**WHAT YOU SHOULD DO**
Lay out the records below, from the line containing "Open the View all link" through the line containing "pyautogui.click(x=464, y=512)" (both ends included), as a two-column CSV with the header instruction,answer. Give one row per record, put each field in double quotes, and replace any line breaks inside a field with spaces.

-- -- --

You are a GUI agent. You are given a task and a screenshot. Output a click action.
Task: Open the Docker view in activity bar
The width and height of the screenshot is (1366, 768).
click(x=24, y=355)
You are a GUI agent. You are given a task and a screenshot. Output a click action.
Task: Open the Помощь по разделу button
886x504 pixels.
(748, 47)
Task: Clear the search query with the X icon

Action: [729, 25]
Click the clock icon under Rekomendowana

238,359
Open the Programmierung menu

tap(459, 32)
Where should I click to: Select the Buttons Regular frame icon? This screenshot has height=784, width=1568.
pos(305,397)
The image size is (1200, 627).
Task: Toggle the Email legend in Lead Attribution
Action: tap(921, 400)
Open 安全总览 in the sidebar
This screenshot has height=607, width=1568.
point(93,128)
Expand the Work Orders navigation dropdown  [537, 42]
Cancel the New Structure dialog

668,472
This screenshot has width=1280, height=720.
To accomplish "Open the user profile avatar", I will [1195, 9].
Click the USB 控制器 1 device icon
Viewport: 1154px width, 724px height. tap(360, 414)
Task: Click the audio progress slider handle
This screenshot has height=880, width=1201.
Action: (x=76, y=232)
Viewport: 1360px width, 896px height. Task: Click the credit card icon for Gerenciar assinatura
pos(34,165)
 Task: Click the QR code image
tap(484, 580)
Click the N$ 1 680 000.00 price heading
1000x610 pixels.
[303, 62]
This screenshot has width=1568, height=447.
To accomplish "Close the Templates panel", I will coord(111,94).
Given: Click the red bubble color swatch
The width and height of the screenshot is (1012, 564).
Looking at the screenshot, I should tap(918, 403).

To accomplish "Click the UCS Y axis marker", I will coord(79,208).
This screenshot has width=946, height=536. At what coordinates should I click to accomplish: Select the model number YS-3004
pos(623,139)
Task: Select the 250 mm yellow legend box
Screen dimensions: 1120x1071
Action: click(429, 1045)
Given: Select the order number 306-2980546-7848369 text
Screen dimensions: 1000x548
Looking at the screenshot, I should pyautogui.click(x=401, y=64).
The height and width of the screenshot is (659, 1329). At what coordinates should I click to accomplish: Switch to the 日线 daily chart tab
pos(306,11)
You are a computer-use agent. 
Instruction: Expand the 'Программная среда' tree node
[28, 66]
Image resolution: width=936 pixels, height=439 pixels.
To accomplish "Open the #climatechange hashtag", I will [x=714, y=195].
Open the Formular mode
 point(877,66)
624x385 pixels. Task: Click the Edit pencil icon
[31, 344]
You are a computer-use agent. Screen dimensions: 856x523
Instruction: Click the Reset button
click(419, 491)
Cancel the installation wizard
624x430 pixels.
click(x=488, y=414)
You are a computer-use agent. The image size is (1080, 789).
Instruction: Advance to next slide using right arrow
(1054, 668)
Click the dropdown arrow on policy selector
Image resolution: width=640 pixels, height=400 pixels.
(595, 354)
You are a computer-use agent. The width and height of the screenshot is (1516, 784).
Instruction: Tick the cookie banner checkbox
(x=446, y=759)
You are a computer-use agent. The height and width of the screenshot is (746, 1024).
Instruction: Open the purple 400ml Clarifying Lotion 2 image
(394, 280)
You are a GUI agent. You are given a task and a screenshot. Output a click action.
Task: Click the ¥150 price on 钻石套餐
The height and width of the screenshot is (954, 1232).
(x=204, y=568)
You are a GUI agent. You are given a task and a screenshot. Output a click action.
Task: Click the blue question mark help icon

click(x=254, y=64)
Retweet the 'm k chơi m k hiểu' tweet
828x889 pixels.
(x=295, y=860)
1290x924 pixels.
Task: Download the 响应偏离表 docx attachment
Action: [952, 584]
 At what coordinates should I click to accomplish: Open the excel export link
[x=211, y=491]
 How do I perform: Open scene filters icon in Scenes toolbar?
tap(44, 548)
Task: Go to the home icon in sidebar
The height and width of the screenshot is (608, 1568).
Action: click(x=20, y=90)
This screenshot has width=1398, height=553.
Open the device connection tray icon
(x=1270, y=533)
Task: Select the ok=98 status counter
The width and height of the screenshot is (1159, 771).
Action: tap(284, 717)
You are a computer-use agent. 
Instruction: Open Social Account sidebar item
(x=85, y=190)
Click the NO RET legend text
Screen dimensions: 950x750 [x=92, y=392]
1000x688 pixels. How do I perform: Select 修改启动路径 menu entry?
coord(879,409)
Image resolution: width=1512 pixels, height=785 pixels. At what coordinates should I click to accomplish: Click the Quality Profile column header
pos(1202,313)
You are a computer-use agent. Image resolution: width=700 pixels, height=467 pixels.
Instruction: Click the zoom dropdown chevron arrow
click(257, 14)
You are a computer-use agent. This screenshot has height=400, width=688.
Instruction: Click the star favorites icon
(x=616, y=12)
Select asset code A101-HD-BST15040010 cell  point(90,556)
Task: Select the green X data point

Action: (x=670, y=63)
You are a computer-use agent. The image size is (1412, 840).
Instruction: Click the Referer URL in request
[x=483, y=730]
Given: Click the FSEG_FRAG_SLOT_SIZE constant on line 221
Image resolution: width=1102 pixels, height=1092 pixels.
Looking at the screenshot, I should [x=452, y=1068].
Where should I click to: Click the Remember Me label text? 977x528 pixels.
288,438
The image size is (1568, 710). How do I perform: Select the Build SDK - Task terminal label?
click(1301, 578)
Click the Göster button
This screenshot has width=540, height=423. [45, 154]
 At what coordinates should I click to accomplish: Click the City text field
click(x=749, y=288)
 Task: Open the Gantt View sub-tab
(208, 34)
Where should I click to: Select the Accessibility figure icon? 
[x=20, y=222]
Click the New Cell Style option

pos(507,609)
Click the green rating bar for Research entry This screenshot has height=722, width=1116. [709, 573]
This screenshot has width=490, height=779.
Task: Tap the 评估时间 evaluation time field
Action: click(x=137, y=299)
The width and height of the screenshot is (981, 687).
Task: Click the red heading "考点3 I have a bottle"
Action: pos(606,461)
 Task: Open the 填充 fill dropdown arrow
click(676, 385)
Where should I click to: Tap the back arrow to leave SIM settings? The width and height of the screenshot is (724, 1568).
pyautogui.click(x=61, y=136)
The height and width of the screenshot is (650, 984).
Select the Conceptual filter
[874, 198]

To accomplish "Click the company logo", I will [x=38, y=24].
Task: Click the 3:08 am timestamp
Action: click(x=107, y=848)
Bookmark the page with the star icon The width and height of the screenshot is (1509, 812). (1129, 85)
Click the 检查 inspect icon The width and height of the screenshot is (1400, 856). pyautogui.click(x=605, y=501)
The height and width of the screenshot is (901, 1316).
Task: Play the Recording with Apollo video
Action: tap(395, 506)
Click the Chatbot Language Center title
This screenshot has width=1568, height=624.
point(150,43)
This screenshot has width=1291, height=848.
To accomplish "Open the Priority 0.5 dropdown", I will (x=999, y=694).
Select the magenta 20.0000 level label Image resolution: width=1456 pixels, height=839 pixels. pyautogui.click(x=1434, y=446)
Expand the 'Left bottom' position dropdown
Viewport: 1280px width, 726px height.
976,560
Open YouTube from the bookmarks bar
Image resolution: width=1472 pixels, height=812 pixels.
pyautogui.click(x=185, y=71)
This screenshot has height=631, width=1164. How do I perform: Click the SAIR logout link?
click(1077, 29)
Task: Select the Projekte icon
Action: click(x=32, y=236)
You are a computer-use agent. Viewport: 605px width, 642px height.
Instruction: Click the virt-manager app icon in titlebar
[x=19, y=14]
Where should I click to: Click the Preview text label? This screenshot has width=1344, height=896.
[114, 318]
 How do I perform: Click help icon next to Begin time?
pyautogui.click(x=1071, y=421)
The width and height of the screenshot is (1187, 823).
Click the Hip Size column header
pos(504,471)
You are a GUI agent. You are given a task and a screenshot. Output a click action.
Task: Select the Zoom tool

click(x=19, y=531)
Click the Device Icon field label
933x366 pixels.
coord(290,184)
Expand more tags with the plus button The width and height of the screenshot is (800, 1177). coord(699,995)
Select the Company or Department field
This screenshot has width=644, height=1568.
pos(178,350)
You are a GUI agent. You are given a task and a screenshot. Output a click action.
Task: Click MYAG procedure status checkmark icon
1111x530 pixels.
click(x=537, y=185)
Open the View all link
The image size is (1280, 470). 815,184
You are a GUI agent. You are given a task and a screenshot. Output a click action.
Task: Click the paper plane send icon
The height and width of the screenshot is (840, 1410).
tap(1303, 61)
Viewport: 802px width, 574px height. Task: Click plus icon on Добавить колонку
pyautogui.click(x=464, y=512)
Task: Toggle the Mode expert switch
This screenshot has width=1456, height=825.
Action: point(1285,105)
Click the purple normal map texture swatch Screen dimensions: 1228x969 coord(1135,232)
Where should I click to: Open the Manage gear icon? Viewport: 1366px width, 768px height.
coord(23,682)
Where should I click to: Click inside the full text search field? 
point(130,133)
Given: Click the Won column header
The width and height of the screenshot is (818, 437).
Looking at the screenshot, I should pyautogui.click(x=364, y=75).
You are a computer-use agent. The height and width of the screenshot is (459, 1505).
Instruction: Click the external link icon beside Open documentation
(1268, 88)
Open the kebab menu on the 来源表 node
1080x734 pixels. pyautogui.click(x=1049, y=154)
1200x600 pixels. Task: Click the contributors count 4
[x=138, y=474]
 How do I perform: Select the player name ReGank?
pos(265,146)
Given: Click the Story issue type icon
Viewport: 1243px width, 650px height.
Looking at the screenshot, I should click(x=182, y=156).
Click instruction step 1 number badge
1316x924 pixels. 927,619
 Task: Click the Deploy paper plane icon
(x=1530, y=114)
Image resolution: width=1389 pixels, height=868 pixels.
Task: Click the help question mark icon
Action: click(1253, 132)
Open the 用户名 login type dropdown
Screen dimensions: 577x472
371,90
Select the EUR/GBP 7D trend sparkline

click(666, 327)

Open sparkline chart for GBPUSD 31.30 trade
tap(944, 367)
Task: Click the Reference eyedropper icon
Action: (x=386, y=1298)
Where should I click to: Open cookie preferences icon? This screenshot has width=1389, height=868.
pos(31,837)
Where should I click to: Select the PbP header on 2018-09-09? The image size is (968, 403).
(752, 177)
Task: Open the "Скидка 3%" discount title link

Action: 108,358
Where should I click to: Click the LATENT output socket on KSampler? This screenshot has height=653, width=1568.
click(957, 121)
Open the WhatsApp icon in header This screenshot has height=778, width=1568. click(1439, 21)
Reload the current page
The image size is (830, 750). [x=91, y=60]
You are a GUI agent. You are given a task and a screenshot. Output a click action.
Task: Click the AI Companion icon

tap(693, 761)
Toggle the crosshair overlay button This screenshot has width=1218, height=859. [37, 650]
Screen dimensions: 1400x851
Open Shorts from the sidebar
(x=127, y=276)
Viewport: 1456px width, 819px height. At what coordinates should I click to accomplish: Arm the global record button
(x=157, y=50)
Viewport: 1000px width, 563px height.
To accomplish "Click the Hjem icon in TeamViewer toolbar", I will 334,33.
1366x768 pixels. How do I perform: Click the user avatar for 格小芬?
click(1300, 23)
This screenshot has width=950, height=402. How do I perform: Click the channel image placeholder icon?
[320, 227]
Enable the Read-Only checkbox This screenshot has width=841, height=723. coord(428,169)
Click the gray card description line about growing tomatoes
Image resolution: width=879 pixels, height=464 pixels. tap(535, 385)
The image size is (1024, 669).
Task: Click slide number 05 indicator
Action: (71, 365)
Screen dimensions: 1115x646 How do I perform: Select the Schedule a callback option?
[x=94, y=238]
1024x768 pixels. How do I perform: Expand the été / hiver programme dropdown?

-- -- --

**ANSWER TO THE EXERCISE**
instruction,answer
"Open the View all link","The image size is (1280, 470). 815,184"
"You are a GUI agent. You are given a task and a screenshot. Output a click action. Task: Click the paper plane send icon The height and width of the screenshot is (840, 1410).","tap(1303, 61)"
"Viewport: 802px width, 574px height. Task: Click plus icon on Добавить колонку","pyautogui.click(x=464, y=512)"